US forecasters expect Hurricane Ian to unleash life-threatening conditions on the Carolina states on Friday after causing devastation in Florida, where it killed at least 12 people with the toll expected to rise.
After weakening across land, Ian regained its Category 1 status in the Atlantic Ocean, the US National Hurricane Center said, predicting up to seven feet (two meters) of storm surge as it slams into the South Carolina coast by afternoon.
The storm, one of the most powerful ever to hit the United States, left hundreds of people in need of rescue in Florida.
State Governor Ron DeSantis on Friday described the coastal Fort Myers area as “ground zero,” adding “but this was such a big storm that there are effects far inland.”
Many people evacuated, but thousands chose to shelter in place.

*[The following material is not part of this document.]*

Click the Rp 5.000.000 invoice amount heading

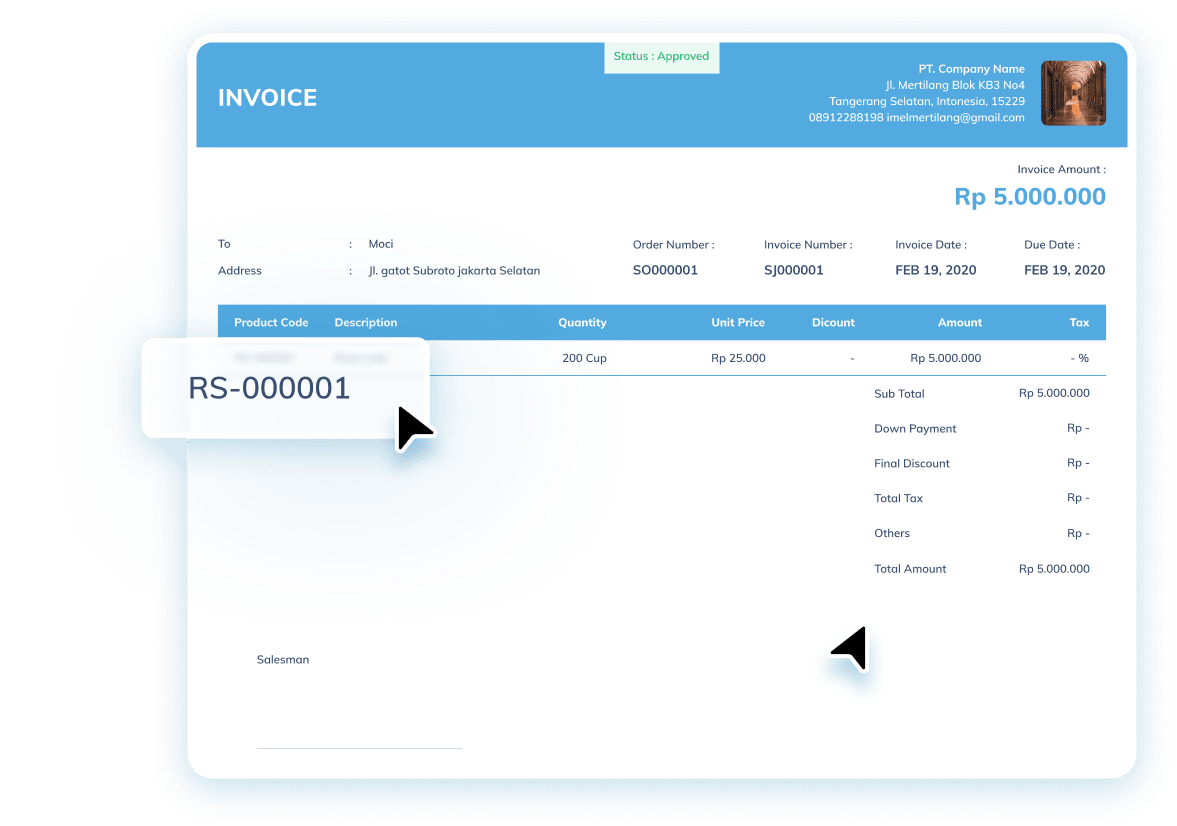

DeSantis said Florida officials had so far contacted 20,000 people who chose to stay.
At least 12 people have been confirmed dead, according to local officials, the majority of them in Charlotte county.

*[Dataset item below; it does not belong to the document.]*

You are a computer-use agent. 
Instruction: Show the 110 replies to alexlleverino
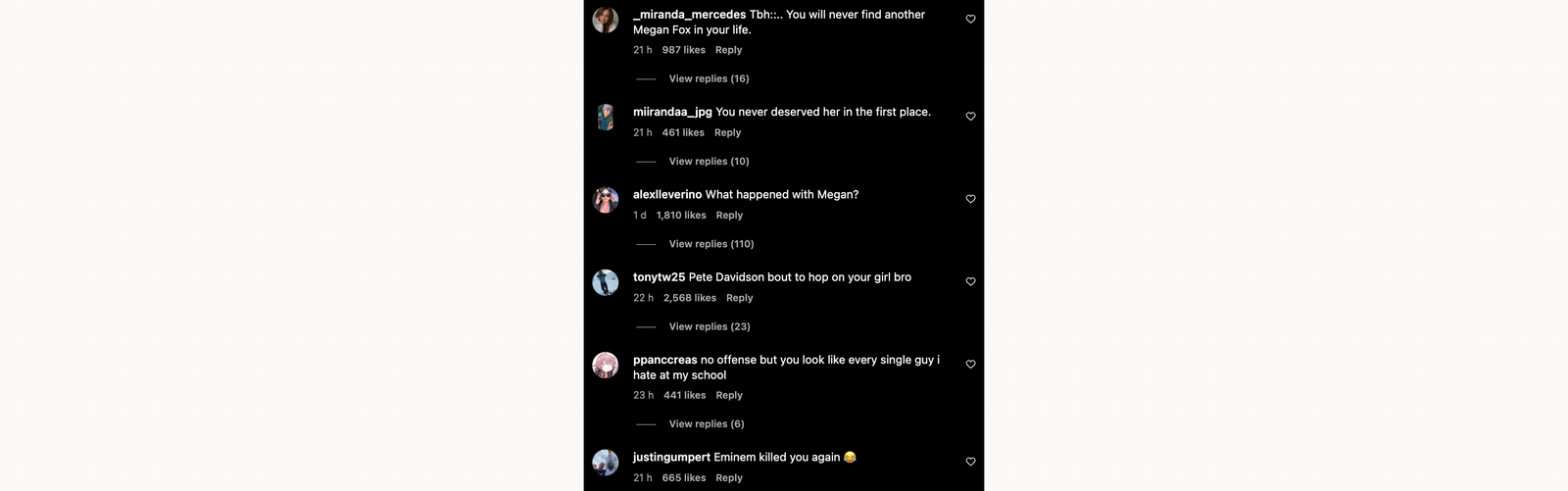(x=711, y=244)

DeSantis has warned that it was too early to give a death toll, and that concrete information about casualty numbers could be expected over several days.
The NHC has issued a hurricane warning for South Carolina’s entire coast, as well as portions of Georgia and North Carolina.
Ian then is set to weaken fast and “dissipate near the North Carolina/Virginia border by Saturday night,” the NHC said.
Fort Myers, where Ian came ashore as a powerful Category 4 hurricane on Wednesday, took much of the brunt, as streets became rivers and seawater poured into houses.
Dozens of boats moored in the marina were sunk while others were tossed onto downtown streets.
DeSantis described the destruction as a “500-year flood event.”
Tom Johnson of Fort Myers had a front row seat for the chaos from his apartment on the second floor of a two-story harbourside building.
“I was scared because I’ve never been through that,” the 54-year-old told AFP. “It was just the most horrifying sounds with debris flying everywhere, doors flying off.”
His home was undamaged but one of his neighbors, Janelle Thil, was not so lucky and had to ask other residents for help after her ground floor apartment began to flood.
“They got my dogs and then I jumped out of the window and swam,” the 42-year-old said.
When Thil returned to her apartment after the storm passed, she said she opened the door and “had to wait about five minutes for all the floodwaters to come out.”
“I loved my home,” she said. “But I’m alive and that’s what matters.”
A US Coast Guard official said helicopter crews were plucking people from the rooftops of homes inundated by floodwaters.
Millions without power
Seventeen migrants were missing from a boat that sank during the hurricane on Wednesday, with one person found dead and nine others rescued, the Coast Guard said. Among them were four Cubans who swam to shore in the Florida Keys.
Much of Florida’s southwest coast was plunged into darkness after the storm wiped out power.
Tracking website PowerOutage.us said two million homes and businesses remained without electricity in the Sunshine State on Friday.
Two barrier islands near Fort Myers, Pine Island and Sanibel Island, popular with vacationers, were essentially cut off when the storm damaged causeways to the mainland.
Before pummeling Florida, Ian plunged all of Cuba into darkness after downing the island’s power network.
Electricity was gradually returning, but many homes remain without power.
Laura Mujica joined dozens of Cuban women gathered in the capital Havana on Thursday to demand electricity be restored in the city.
“We took to the street, because we haven’t had electricity for several days and we are tired of it.
“We women decided to take to the streets to empower ourselves and protest so that the electricity will be fixed,” said the 20-year-old.
Human-induced climate change is resulting in more severe weather events across the globe, scientists say — including with Ian.
According to a rapid and preliminary analysis, human-caused climate change increased the extreme rain that Ian unleashed by over 10 percent, US scientists said.